Caio Raphael

Maps characters (text) to byte sequences and vice versa. Used for text fields in serialization.

When someone says "custom package encoding" , they usually mean:
- A framing protocol (how message start/end is delimited).
- A custom serialization/deserialization strategy.
- A binary or textual format for transmitting structures over the network.
Using "encoding" for package framing strategies is technically valid but potentially ambiguous.
In networking, it’s better to use more specific terms.
The word "encoding" itself isn’t wrong but should be interpreted in the technical context.
In Odin, JSON and CBOR are considered "encoding" .
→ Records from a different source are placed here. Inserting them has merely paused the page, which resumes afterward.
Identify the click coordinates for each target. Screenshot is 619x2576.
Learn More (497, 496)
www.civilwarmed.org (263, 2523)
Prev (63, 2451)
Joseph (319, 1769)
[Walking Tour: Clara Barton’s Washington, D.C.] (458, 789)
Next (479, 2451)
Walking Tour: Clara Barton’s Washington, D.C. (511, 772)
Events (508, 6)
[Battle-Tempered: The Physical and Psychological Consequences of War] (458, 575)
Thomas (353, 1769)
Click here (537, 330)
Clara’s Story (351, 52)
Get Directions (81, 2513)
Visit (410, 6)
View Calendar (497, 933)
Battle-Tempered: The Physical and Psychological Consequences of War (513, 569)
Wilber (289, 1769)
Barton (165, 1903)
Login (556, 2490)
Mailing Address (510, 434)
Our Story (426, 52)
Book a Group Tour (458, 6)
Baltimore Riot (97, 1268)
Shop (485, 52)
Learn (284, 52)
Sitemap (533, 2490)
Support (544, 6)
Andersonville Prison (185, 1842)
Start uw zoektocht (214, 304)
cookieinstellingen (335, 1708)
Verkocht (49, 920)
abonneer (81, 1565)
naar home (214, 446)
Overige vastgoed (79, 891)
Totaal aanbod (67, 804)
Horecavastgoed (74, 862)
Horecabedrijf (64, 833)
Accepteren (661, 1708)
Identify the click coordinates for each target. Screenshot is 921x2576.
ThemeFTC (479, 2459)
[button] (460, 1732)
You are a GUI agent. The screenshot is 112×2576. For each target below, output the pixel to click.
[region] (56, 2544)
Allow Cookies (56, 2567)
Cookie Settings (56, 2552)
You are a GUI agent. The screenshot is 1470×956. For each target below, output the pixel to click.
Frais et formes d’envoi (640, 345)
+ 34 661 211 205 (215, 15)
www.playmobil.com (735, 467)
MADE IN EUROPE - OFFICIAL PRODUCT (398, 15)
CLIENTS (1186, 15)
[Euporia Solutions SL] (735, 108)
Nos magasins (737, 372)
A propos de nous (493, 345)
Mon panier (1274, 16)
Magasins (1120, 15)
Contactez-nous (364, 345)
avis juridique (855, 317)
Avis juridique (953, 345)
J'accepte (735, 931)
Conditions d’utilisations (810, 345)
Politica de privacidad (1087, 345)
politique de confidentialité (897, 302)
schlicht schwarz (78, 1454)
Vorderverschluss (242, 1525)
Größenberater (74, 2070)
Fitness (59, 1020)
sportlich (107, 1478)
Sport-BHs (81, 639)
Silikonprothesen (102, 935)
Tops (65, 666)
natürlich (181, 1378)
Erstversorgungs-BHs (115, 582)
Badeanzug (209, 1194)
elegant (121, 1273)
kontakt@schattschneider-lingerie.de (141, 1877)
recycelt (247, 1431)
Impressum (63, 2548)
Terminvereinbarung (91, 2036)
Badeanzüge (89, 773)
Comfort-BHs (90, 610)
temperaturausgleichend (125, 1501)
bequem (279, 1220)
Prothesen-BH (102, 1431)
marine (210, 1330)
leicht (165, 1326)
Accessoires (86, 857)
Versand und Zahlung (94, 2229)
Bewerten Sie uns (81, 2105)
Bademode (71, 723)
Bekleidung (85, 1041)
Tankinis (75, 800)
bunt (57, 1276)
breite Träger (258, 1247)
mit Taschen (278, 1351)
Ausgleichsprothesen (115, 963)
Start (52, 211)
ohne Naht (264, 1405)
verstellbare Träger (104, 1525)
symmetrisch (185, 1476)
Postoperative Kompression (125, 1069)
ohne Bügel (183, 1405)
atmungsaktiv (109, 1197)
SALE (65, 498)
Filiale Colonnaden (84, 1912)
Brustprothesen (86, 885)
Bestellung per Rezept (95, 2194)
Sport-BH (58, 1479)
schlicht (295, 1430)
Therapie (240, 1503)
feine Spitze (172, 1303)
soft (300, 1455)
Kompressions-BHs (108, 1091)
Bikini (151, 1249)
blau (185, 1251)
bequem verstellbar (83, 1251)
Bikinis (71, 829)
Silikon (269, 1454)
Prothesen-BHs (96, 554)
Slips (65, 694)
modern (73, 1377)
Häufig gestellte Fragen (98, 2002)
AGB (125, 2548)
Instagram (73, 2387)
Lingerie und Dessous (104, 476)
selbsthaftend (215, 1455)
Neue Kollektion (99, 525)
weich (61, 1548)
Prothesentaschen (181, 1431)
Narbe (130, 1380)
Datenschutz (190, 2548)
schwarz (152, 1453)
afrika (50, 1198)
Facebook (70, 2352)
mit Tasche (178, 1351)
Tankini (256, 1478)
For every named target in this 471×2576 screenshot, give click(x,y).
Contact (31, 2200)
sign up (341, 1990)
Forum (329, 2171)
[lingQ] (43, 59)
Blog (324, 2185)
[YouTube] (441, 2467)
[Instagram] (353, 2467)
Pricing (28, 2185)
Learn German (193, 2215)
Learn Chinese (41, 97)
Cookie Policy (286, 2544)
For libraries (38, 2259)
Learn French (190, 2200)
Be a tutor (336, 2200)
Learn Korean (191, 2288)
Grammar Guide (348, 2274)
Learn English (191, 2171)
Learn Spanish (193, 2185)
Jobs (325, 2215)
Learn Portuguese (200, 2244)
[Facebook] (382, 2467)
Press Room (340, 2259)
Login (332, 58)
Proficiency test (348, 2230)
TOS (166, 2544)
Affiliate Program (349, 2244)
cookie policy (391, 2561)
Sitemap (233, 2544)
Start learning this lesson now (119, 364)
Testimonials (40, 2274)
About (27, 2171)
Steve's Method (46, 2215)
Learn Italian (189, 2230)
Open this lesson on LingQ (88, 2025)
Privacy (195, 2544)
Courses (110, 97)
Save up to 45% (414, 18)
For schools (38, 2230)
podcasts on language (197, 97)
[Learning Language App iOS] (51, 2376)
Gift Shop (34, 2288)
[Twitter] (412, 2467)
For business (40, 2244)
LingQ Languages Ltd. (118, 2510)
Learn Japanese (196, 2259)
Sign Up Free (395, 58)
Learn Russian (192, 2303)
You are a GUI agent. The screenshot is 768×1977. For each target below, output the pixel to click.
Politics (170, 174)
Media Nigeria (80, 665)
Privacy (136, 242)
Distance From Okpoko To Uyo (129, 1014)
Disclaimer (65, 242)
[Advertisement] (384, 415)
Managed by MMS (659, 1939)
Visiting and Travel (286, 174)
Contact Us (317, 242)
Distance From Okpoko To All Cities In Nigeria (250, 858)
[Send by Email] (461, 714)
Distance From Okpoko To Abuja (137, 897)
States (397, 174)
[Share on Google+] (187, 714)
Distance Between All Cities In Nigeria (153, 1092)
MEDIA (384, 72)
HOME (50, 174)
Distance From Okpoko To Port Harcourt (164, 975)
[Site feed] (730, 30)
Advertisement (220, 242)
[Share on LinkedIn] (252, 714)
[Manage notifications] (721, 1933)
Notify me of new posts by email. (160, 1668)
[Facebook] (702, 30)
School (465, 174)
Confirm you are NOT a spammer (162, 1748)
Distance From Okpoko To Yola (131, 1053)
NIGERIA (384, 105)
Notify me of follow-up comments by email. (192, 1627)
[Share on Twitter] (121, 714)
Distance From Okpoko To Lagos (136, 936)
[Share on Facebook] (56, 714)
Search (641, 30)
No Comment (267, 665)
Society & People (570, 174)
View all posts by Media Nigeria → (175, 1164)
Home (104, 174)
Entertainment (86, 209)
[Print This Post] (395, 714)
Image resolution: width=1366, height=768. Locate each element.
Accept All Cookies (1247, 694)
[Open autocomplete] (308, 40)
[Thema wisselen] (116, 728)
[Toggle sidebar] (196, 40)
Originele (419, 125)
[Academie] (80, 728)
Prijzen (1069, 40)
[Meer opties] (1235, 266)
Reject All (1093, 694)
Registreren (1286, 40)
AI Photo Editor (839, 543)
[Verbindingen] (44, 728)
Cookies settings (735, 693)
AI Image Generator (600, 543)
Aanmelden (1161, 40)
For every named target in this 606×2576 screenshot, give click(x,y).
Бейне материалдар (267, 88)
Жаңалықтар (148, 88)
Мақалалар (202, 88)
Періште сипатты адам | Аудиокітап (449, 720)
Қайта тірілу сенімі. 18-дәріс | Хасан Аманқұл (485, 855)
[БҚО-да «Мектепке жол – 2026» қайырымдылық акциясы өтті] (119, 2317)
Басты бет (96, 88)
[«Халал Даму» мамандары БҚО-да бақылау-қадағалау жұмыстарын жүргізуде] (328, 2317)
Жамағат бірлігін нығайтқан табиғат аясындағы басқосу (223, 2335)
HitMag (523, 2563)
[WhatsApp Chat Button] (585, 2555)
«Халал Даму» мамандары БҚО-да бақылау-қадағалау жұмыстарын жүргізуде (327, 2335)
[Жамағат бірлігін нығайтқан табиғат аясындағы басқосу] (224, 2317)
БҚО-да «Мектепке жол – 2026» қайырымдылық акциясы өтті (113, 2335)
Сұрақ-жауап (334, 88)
Unicode Transformation Format – 8-bit
Size :
- ASCII characters (0–127) use 1 byte
- Non-ASCII characters use up to 4 bytes
- For languages with many non-ASCII characters (e.g., Chinese, Japanese), it can take more space than UTF-16
Web standard (used by HTML, JSON, XML, etc.)
Backward compatible with ASCII; valid ASCII text is valid UTF-8
Serialization:
- UTF-8 can be considered a form of serialization, specifically for binary text serialization

Size :
- BMP characters (Basic Multilingual Plane, U+0000 to U+FFFF) use 2 bytes
- Characters outside BMP (e.g., emojis, historical scripts) use 4 bytes (surrogate pairs)
- More efficient for languages with many BMP characters (e.g., many Asian languages)
Widely used in some APIs and programming languages (e.g., Java, Windows, .NET)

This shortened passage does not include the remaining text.